Version 17 of TclCurl

Updated 2002-04-14 18:36:41

What: TclCurl

 Where:  http://personal1.iddeo.es/andresgarci/tclcurl/english/ >
         http://curl.haxx.se/ >
 Description: Tcl binding for libcurl, a library for accessing internet
        resources of various types.  Supports ftp, telnet,
        ldap, gopher, dict, http, https protocols.
        libcurl is currently at version 7.9.5 and
        TclCurl is currently at version 0.9.5 .
 Updated: 04/2002
 Contact: mailto:[email protected]> (Andres Garcia)

More background is available in "curl Simplifies Web Retrieval" [L1 ].

http://personal1.iddeo.es/andresgarci/tclcurl/english/


So, how is TclCurl better than the bare http package? A few examples should help make that clear [ WWW::Search::* analogue; HotMail mass downloader]. But, wouldn't either of those examples be just as feasible to implement with the http package?

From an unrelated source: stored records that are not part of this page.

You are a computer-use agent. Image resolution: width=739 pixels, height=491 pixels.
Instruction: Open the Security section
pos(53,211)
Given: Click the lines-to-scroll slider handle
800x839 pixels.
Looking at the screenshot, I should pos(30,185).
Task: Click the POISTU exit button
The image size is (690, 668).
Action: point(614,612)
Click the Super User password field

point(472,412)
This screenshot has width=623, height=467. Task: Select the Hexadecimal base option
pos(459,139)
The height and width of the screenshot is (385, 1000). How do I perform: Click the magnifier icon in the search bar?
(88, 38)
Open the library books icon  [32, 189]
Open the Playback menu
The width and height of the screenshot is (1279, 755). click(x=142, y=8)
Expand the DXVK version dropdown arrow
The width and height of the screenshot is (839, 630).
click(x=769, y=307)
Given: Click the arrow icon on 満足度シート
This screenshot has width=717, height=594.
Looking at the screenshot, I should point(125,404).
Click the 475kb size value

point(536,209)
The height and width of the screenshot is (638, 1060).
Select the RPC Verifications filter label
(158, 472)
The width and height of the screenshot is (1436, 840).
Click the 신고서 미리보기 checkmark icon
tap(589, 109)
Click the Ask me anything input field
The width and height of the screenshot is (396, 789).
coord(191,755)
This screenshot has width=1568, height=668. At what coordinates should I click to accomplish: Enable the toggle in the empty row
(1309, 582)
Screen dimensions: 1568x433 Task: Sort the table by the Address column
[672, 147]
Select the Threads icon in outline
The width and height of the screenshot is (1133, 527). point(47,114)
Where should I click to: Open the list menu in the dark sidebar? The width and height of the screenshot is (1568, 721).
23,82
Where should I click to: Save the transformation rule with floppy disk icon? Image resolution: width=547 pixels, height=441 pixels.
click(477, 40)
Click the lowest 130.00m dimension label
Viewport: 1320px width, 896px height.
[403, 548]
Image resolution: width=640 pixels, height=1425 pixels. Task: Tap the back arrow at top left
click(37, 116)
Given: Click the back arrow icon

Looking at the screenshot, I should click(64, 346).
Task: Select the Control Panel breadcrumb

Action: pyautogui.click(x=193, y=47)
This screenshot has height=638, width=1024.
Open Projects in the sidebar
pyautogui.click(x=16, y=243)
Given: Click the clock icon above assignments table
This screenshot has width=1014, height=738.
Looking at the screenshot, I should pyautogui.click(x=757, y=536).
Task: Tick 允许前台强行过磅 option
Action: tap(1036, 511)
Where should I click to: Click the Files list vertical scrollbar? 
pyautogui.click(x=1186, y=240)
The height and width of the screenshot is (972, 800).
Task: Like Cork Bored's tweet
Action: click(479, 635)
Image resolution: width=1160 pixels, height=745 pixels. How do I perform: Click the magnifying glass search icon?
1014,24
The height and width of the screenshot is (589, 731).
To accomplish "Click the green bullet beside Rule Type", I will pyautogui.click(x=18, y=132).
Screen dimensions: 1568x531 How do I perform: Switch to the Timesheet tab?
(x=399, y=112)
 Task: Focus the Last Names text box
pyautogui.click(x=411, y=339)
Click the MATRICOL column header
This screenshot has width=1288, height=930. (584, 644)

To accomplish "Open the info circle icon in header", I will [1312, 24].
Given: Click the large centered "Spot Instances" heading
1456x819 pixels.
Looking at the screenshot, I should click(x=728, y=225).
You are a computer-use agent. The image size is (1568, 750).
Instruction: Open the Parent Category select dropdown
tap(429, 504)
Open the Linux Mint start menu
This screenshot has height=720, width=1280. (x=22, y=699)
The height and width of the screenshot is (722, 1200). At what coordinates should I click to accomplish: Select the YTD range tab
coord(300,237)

You cannot GET a https page if you are sitting behind a proxy using the bare http package. I haven't tried TclCurl yet. US


  • websearch, an initial WWW::Search like package (using the http package, though, not TclCurl)

Most of the time you are right, the http package is complete enough to satisfy most users, TclCurl does provide more features, but unless you need them, you'd better use the http package and forget about the lack of portability a C extension brings.

But as I said, TclCurl does have more features, for example you can tunnel non-http request through a http proxy, I haven't tried it myself, but it should be something like:

curl::transfer -url https://www.securedomain.com -file index.html \

        -httpproxytunnel 1 -proxy 192.168.0.1:80

I don't have a proxy to test this, could someone please check whether it works?

TclCurl supports http 1.1, including keep-alive and resumed transfers, though there is work by Pat Thoyts to add 1.1 support for the http package, which you can get at http://tclsoap.sourceforge.net/http.html

As for the rest of the TclCurl features, some would be trivial to implement in Tcl, like being able to follow redirections, some a little bit harder, like cookie support, but the principle is always the same, check the features you need and if the http package offers them, use it, if it doesn't check TclCurl.

There is one thing though that may prevent you for using TclCurl, at least for now, it blocks while doing a transfer, that means that the GUI of a Tcl/Tk program will freeze, you can define a procedure to be invoked during the transfer, about once every second, and force and update from there, but the result is not very responsive.

In that case, if you do need the extra features, you may need to exec cURL directly through a non-blocking pipe.

Appart from http(s), TclCurl also offers support for other protocols, like ldap, gopher, ftp, ... but I have never used the pure Tcl clients, so I have no idea how they compare.

Even though they have not been written with TclCurl in mind, you may want to read:

http://curl.haxx.se/docs/httpscripting.shtml

and

http://curl.haxx.se/libcurl/c/the-guide.html

They will give you an idea of what can be done using TclCurl.